Saved entries:

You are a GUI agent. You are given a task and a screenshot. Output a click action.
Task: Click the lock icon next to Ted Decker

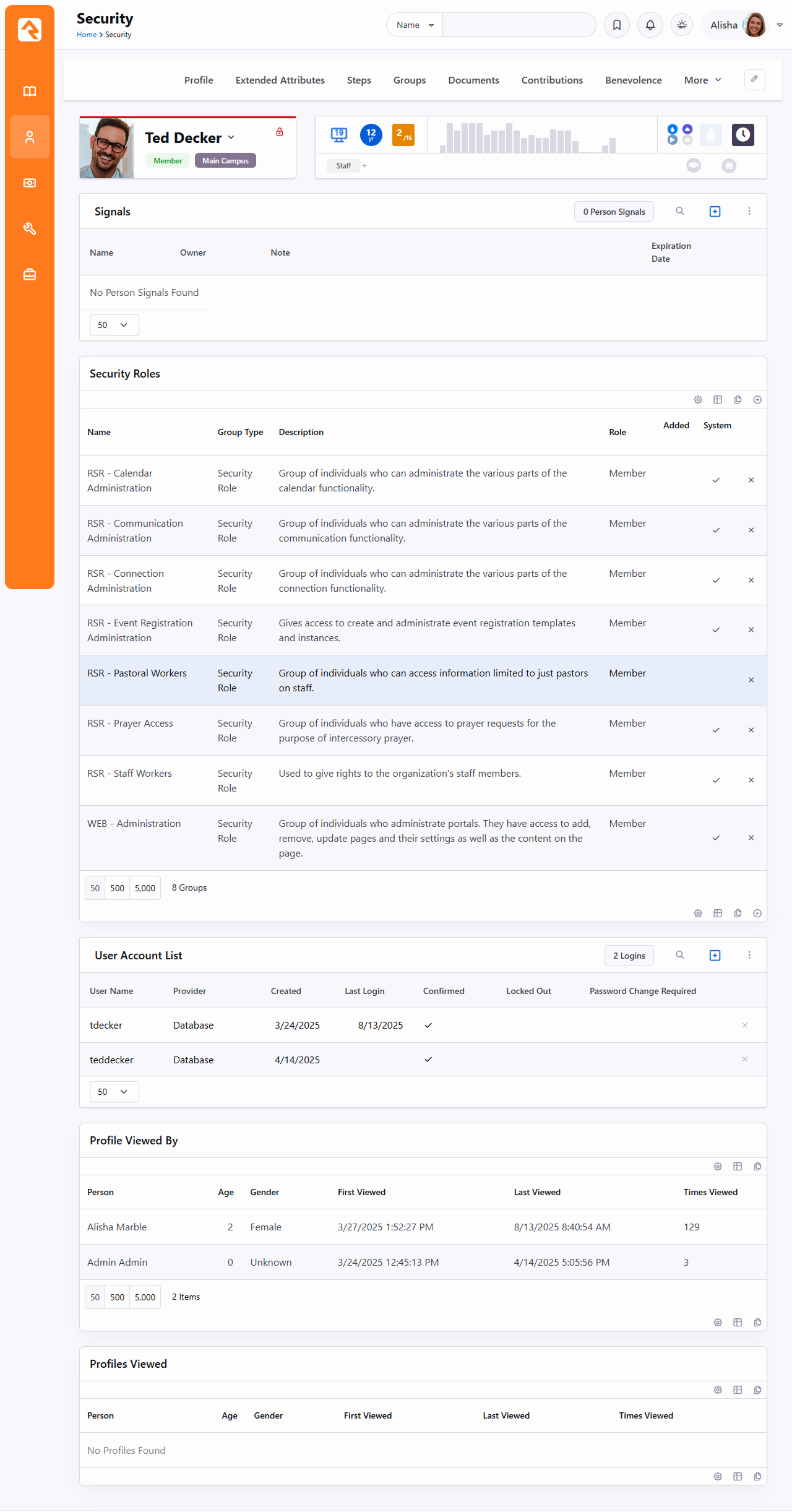pyautogui.click(x=280, y=132)
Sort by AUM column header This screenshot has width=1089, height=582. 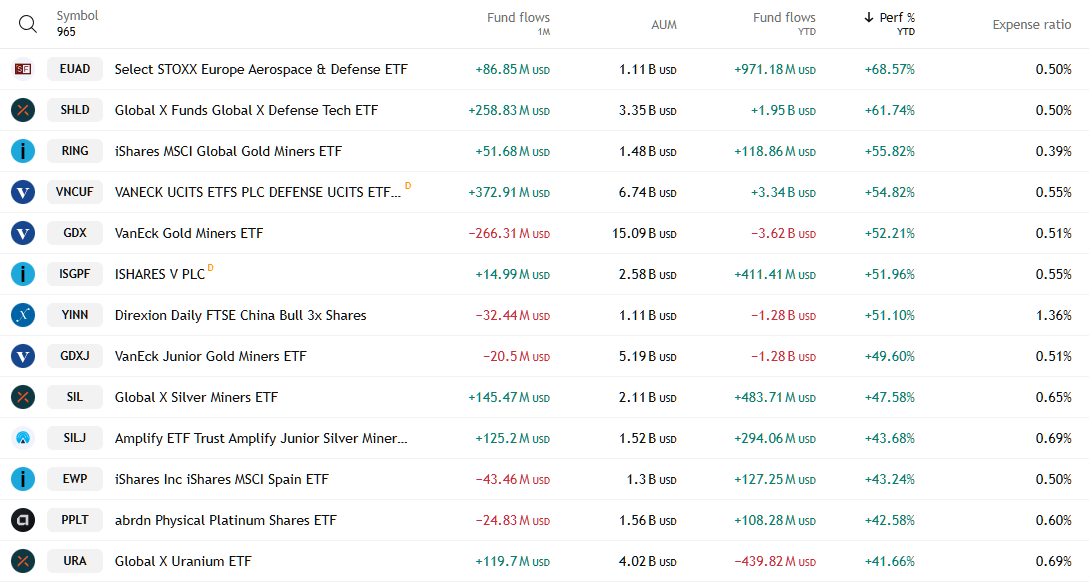tap(664, 25)
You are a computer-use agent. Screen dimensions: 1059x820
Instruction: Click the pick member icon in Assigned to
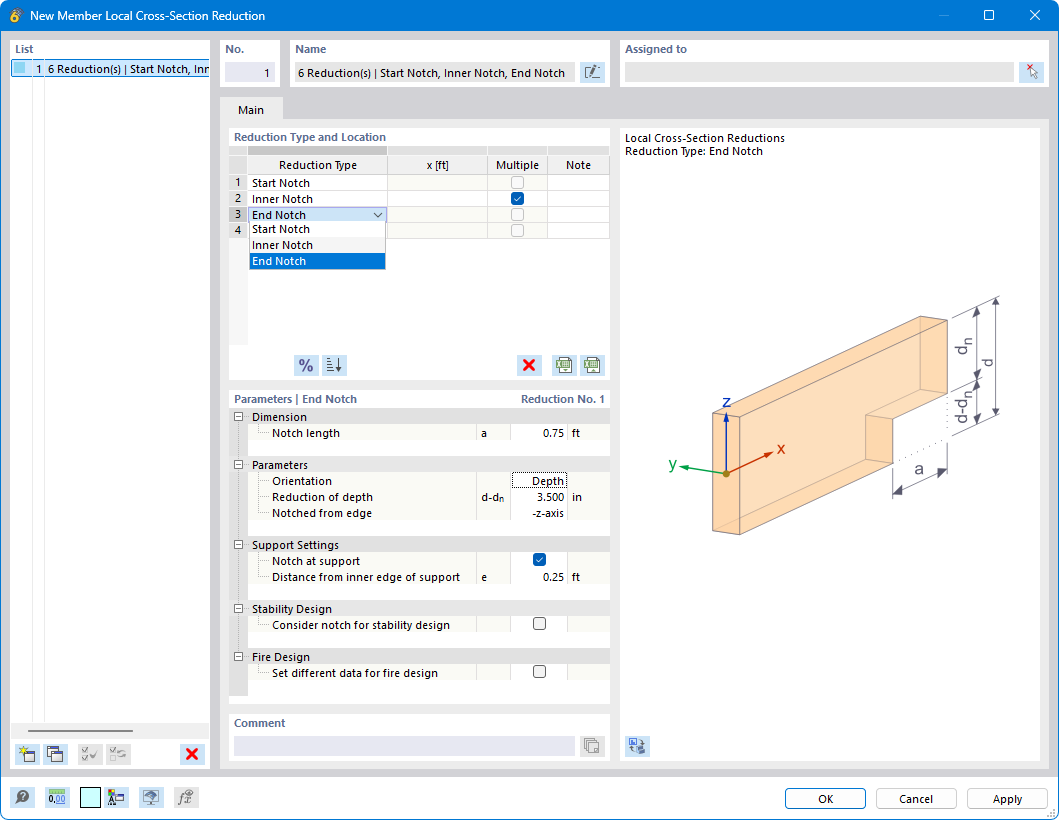tap(1031, 72)
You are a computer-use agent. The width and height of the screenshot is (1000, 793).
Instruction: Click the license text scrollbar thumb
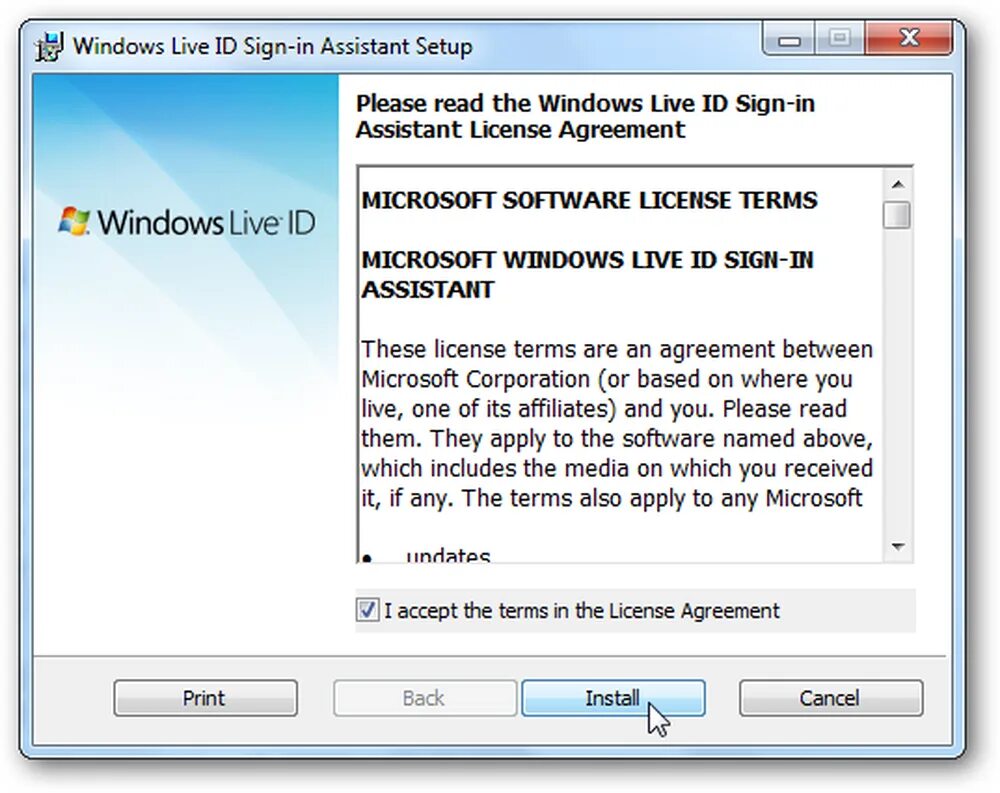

▸ Task requirements:
For this exercise, repeat word for word only the lines from the one containing "You are a computer-use agent. The" through the end of the data, including both. Pictures do not go in the copy.

▸ Answer for the task:
You are a computer-use agent. The width and height of the screenshot is (1000, 793).
Instruction: Click the license text scrollbar thumb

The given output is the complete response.